# What does this error mean?



## ranggadablues (Feb 14, 2012)

hello..

I try connect to my localhost with telnet

```
telnet localhost 25
```
and it show like this

```
Trying 127.0.0.1...
Connected to localhost.
Escape character is '^]'.
ehlo test.com
Connection closed by foreign host.
```

then I look to my maillog

```
Feb 14 17:10:33 server postfix/smtpd[5557]: connect from localhost[127.0.0.1]
Feb 14 17:10:35 server postfix/smtpd[5557]: SSL_accept error from localhost[127.0.0.1]: -1
Feb 14 17:10:35 server postfix/smtpd[5557]: warning: TLS library problem: 5557:error:140760FC:SSL routines:SSL23_GET_CLIENT_HELLO:unknown
 protocol:/usr/src/secure/lib/libssl/../../../crypto/openssl/ssl/s23_srvr.c:578:
Feb 14 17:10:35 server postfix/smtpd[5557]: lost connection after CONNECT from localhost[127.0.0.1]
```

truely I don't know with this error message, so someone can help me?

thanks


----------



## vand777 (Feb 14, 2012)

I have feeling that instead of telnet you should use s_client:

```
# openssl s_client -connect localhost:25
```


----------



## SirDice (Feb 14, 2012)

Your mailserver seems to be incorrectly configured. You have enabled SSL/TLS on the standard port 25. SMTPS (SMTP over SSL/TLS) should run on port 587.


----------



## ranggadablues (Feb 15, 2012)

thanks for reply..

vand777 
why I should use s_client not telnet? could you explain? because I'm new in mailserver 

SirDice
ya I use SSL/TLS on standart port 25, it is wrong? I read on this link http://www.purplehat.org/?page_id=4 and I followed all instruction, if it's wrong where I should change on my mailserver settings

thank you..


----------



## kpa (Feb 15, 2012)

TLS on port 25 isn't exactly wrong but it's tricky get it right if you're using the same port for both unencrypted SMTP from the outside world (mail coming to your domain) and TLS/AUTH for anyone wanting to relay mail trough your server. Moving the MSA (mail submission agent) service that supports TLS/AUTH to port 587 is better because you can then leave the smtpd listening on port 25 at standard settings and use different set of settings (for example require TLS on all connections) on the MSA service at port 587.
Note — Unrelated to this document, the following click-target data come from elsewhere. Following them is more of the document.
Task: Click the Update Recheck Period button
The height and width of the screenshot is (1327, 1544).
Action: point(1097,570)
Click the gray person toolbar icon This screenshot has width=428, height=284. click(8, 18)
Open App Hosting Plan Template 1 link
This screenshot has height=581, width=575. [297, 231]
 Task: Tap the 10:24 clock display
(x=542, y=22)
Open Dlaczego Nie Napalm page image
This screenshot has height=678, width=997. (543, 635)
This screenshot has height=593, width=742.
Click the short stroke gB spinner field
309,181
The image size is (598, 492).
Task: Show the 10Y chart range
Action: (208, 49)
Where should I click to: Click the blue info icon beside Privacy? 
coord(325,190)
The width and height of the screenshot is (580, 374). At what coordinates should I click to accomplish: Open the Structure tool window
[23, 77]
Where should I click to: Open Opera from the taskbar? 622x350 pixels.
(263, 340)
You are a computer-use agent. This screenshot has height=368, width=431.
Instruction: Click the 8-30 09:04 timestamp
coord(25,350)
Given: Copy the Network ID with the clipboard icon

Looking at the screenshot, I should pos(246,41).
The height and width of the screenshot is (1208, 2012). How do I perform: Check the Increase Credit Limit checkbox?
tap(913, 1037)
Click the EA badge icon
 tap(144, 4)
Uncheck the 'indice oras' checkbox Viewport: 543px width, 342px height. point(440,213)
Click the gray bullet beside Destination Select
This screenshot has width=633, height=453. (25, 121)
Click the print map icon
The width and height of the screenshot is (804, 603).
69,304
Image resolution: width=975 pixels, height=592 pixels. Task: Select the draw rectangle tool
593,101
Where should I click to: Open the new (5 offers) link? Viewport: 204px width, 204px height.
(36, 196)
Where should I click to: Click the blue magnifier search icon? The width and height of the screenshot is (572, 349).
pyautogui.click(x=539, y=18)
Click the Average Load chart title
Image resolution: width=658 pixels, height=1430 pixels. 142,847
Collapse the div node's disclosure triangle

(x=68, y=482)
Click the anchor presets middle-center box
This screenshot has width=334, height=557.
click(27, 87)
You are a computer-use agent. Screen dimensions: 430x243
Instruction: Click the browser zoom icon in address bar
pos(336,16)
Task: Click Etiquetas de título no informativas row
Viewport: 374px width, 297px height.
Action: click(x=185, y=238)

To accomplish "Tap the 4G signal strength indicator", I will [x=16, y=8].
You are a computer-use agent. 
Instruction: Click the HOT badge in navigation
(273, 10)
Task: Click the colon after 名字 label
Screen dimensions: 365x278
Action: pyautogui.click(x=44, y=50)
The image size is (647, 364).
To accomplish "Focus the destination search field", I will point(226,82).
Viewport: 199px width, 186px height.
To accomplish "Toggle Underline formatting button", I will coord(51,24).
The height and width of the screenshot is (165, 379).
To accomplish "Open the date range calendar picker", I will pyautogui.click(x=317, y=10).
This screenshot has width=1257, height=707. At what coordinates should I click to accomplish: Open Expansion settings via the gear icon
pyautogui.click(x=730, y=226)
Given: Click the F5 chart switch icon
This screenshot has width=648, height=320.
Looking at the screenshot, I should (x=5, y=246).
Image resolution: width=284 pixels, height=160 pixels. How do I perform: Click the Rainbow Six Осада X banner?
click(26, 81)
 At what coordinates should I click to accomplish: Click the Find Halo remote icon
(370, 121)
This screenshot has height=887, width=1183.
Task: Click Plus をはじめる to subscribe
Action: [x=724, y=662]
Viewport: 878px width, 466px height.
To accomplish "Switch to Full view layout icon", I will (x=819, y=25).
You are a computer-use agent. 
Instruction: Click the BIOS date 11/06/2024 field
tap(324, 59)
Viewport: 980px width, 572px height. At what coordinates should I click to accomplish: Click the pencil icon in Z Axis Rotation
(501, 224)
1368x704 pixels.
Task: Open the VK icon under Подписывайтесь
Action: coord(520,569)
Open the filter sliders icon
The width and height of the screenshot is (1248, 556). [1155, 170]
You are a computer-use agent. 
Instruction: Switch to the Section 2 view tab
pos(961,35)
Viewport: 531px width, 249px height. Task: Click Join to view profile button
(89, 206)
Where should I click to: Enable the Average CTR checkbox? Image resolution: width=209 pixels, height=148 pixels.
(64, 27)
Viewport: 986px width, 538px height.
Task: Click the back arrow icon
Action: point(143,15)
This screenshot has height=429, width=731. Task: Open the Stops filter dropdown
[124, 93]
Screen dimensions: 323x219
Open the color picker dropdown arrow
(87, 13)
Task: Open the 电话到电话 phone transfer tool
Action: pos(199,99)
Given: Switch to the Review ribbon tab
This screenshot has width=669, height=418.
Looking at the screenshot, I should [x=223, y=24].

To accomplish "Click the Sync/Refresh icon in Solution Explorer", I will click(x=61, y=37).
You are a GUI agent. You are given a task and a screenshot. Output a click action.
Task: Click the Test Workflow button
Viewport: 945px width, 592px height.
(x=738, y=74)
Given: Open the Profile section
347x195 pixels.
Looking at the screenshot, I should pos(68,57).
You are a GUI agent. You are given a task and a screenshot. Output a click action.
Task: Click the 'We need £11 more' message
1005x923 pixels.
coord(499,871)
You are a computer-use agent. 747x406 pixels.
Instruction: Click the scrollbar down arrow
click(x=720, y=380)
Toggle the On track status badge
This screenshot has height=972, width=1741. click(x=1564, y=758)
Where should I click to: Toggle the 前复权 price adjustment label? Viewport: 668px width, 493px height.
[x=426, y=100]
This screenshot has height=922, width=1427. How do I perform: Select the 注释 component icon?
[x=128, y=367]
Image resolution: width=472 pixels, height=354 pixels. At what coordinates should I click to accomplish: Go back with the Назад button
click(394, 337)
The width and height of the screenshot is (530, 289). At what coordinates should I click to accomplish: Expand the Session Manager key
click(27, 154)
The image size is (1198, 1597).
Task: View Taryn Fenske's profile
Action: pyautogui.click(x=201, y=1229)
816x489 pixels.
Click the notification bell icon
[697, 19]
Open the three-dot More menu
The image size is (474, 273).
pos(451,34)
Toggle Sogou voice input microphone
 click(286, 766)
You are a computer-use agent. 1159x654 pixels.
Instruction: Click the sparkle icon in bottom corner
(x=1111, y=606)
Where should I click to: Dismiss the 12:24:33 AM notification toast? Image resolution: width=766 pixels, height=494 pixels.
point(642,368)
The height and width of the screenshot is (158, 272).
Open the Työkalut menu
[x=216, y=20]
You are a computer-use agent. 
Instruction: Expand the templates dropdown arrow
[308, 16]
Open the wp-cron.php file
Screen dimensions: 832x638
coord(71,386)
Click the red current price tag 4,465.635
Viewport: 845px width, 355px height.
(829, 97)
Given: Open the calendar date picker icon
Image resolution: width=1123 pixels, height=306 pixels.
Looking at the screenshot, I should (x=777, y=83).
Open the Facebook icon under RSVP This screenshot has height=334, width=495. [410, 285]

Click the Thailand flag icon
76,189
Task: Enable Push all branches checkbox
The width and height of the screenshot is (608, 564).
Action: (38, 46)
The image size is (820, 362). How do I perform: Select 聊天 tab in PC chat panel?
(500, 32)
Here's an example what I'm talking about, I used this as guide for setting up an MSA on mail/postfix for a company I worked for few years ago, it's for Linux but much of it applies to FreeBSD as well:

http://www.davekb.com/browse_computer_tipsostfix_submission:txt


----------



## White_Mad_Hatter (Feb 15, 2012)

s_client is a ssl/tls debugging utility. It will also alow you to make connections over SSL/TLS. Telnet dose not understand how to interpret ssl/tls connections so to use telnet will fail when you try to make the ehlo or helo command.

http://en.wikipedia.org/wiki/Simple_Mail_Transfer_Protocol  It*'*s a good reference on SMTP setup.


----------



## ranggadablues (Feb 15, 2012)

*H*ello,

*T*hanks kpa for explaining, but here I not setting my firewall yet, and from link you gave it says "You'll need to open port 587 in your firewall" after that I search for cyrus port there is not found. So what I have to do?
*N*ow I try to telnet localhost again:


```
server# telnet localhost 25
Trying 127.0.0.1...
telnet: connect to address 127.0.0.1: Connection refused
Trying ::1...
telnet: connect to address ::1: Connection refused
telnet: Unable to connect to remote host
```

I just uncomment in master.cf

```
smtps     inet  n       -       n       -       -       smtpd
```

*A*ny suggestion?
*T*hank you.


----------



## kpa (Feb 15, 2012)

If I remember right the smtps is the SSL encrypted service that listens on port 465, that may not be what you want. You can see what service is listening on what port by running:

`$ sockstat -l`

Yes, if you decide to make a separate MSA service that listens on port 587 you'll have to open access to port 587 on your firewall in addition to port 25.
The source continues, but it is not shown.